Great Northern Chicken Salad

Wild rice, sweet-tart cranberries, and tender mixed greens make this a memorable chicken salad.

Prep Time 
Cook Time 
Total Time 
Servings 
4

Ingredients 

1 tablespoon olive oil
2 to 3 (1 pound) Gold'n Plump® Boneless Skinless Chicken Breasts
1/2 teaspoon pepper, divided
1/4 teaspoon salt
1 sweet onion, thinly sliced
2 cloves garlic, minced
2 cups cooked wild rice
1/2 cup dried cranberries
1/3 cup low-fat mayonnaise
2 cups mixed salad greens

Instructions 

Heat oil in large skillet over medium-high heat. Add chicken and sprinkle with 1/4 teaspoon pepper and the salt. Cook, turning occasionally, for about 10 to 12 minutes or until lightly browned and thoroughly cooked. Transfer chicken to plate to cool.
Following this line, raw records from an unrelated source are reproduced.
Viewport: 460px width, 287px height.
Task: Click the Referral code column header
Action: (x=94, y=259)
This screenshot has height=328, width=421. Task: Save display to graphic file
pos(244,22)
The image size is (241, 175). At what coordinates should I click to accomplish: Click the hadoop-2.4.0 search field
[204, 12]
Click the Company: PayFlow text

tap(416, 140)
Meanwhile, in a separate medium skillet, melt butter over medium-high heat. Add onion; cook, stirring occasionally for about 10 minutes or until caramelized. Add garlic; stir for about 1 minute. Transfer to plate to cool.

Stir together rice, onions, garlic, cranberries, mayonnaise, and remaining 1/4 teaspoon pepper in medium bowl.
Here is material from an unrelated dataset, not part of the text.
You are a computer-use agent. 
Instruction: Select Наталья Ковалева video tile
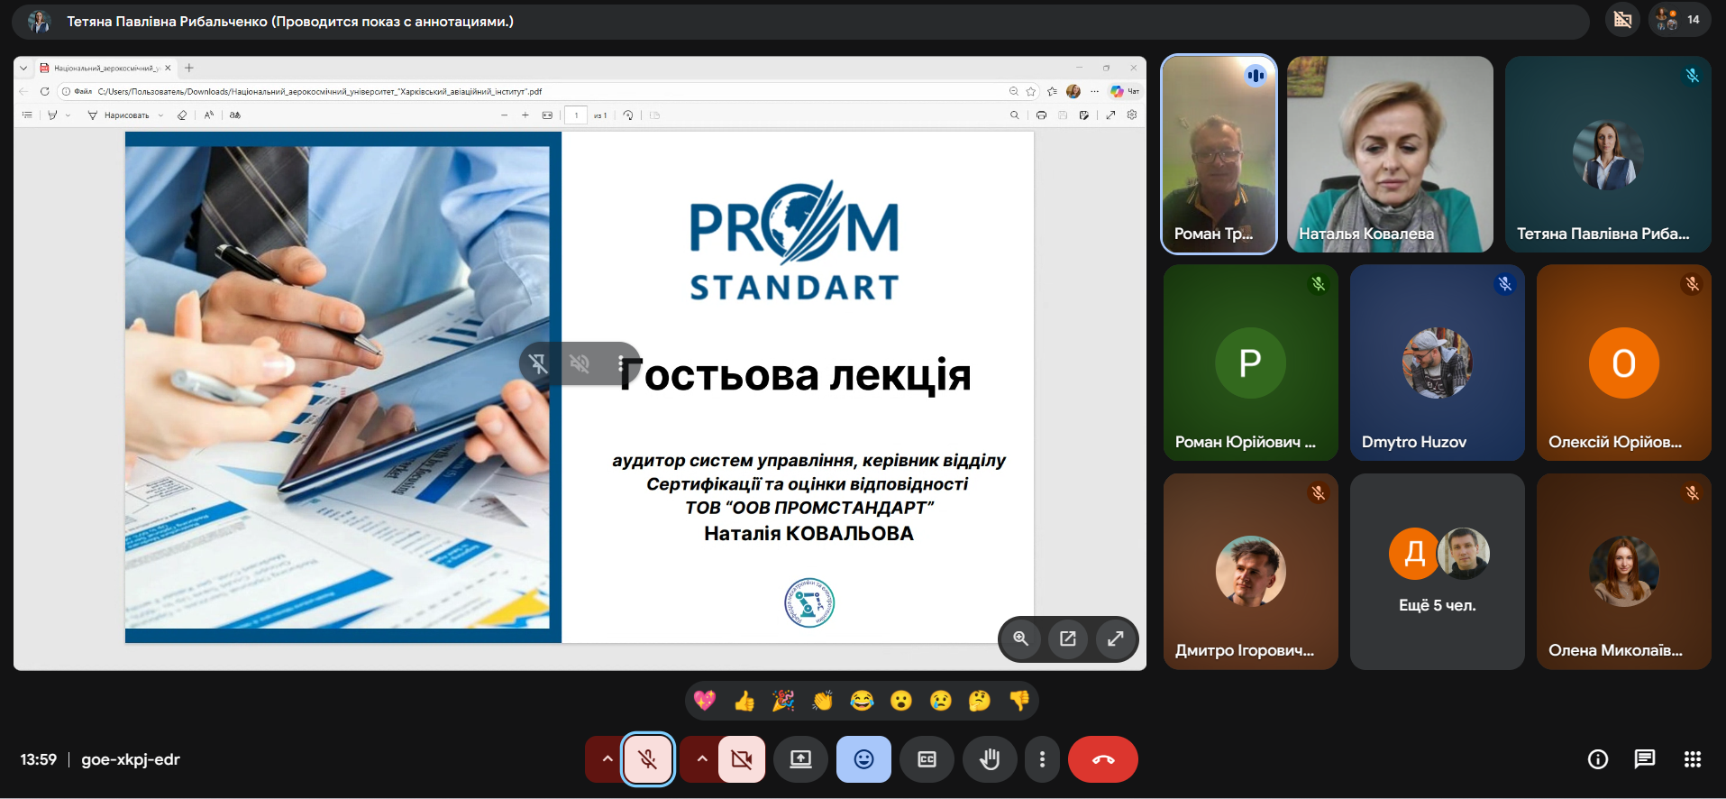pos(1389,154)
Cut cooked chicken into 1-inch strips.

To assemble salads, spread a layer of greens on 4 salad plates. Top with rice mixture; arrange chicken strips over the top.

Tips 

Before preparing this recipe, cook the wild rice according to package instructions. Two-thirds cup uncooked rice will yield 2 cups cooked. Accompany the salads with crusty rolls and strips of Cheddar cheese.

 

Variations 

1 teaspoon jarred minced garlic may be substituted for freshly minced garlic.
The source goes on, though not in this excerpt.